## PETUNJUK A
Jawablah pertanyaan berikut berdasarkan teks tentang kesucian khomr:
(i) Dari siapa hadits tentang kisah pengharaman khomr itu disebutkan?
(ii) Apa yang memenuhi jalan-jalan kota Madinah setelah bejana-bejana dihancurkan?
(iii) Apa yang diperintahkan Nabi untuk dibersihkan di masjid?
## PETUNJUK B
Tolong lanjutkan teks tentang kesucian khomr mulai dari kalimat terakhirnya.

Alasan kedua: Terdapat dalil yang menyatakan bahwa khomr
itu suci (tidak najis).
Sebagaimana hal ini dapat kita lihat pada hadits dari Anas
bin Malik tentang kisah pengharaman khomr.
Pada saat itu Rasulullah shallallahu
‘alaihi wa sallam menyeru dengan berkata:
أَلاَ إِنَّ الْخَمْرَ قَدْ حُرِّمَتْ
“Ketahuilah, khomr telah diharamkan.”[1]
Dalam hadits tersebut disebutkan bahwa ketika bejana-bejana
khomr pun dihancurkan dan penuhlah jalan-jalan kota Madinah dengan khomr.
Padahal ketika itu orang-orang pasti ingin melewati jalan tersebut. Jika khomr
najis, maka pasti Nabi shallallahu ‘alaihi wa sallam akan menyuruh membersihkannya
sebagaimana beliau shallallahu ‘alaihi wa sallam memerintakan untuk
membersihkan kencing orang Badui di masjid. Jika khomr najis tentu beliau
shallallahu ‘alaihi wa sallam tidak membiarkan orang-orang membuangnya di jalan
begitu saja.
Alasan ketiga: hukum asal segala sesuatu adalah suci.

## DATA YANG DIBERIKAN

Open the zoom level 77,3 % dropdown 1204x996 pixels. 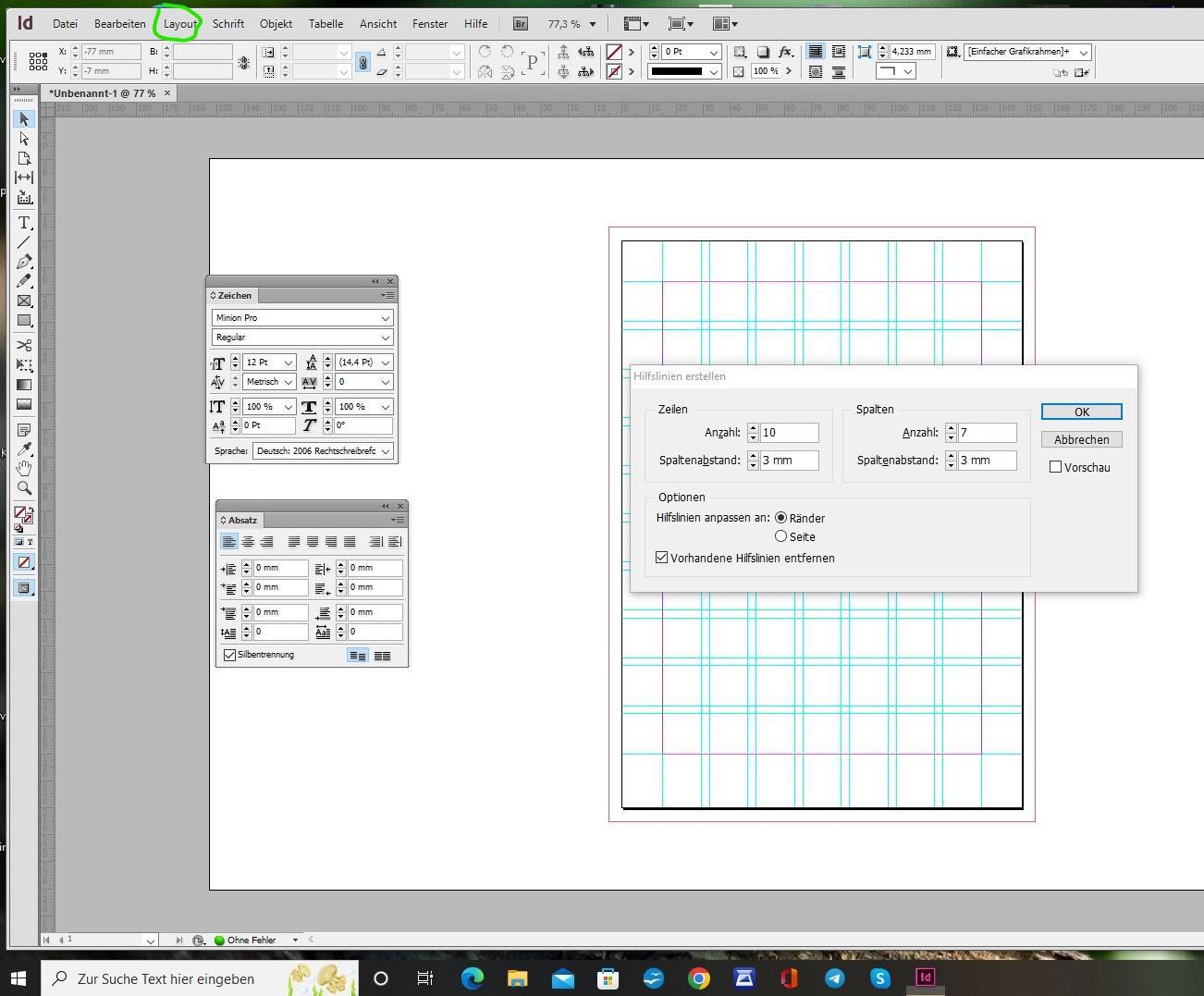click(x=593, y=24)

## JAWABAN AKHIR A
(i) Dari Anas bin Malik.
(ii) Khomr.
(iii) Kencing orang Badui.

## JAWABAN AKHIR B
Jika kita mau menilai sesuatu najis, termasuk pula khomr,
maka perlu adanya dalil shahih yang memalingkannya dari hukum asalnya yang
suci. Jika tidak ada dalil pemaling, maka kita tetap berpegang pada hukum asal
bahwa segala sesuatu itu suci.
Pendapat Lebih Kuat
Dari dua pendapat ini, pendapat kedua dinilai lebih kuat,
dengan tetap kami menghormati ulama yang beramal dengan pendapat jumhur
(mayoritas ulama).
Kesimpulan:
Khomr memang haram, namun tidaklah najis.[2]
Nantikan pembahasan selanjutnya, apakah khomr boleh
digunakan untuk berobat.
Semoga Allah mudahkan.
Penulis: Muhammad Abduh Tuasikal
Artikel http://rumaysho.com
[1] HR.
Bukhari 2464 dan Muslim 1980, dari Anas.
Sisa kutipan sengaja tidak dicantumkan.